[Task statement]: Please count the lines of the data that contain "Select" and state only the total.
___ Information given
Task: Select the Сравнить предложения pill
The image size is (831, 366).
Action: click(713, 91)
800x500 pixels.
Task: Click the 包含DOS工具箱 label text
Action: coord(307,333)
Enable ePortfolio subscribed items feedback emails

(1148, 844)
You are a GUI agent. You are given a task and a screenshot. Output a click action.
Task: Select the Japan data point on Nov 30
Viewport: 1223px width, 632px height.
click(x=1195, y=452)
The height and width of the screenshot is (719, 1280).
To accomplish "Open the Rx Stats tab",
______
[Final answer]: 2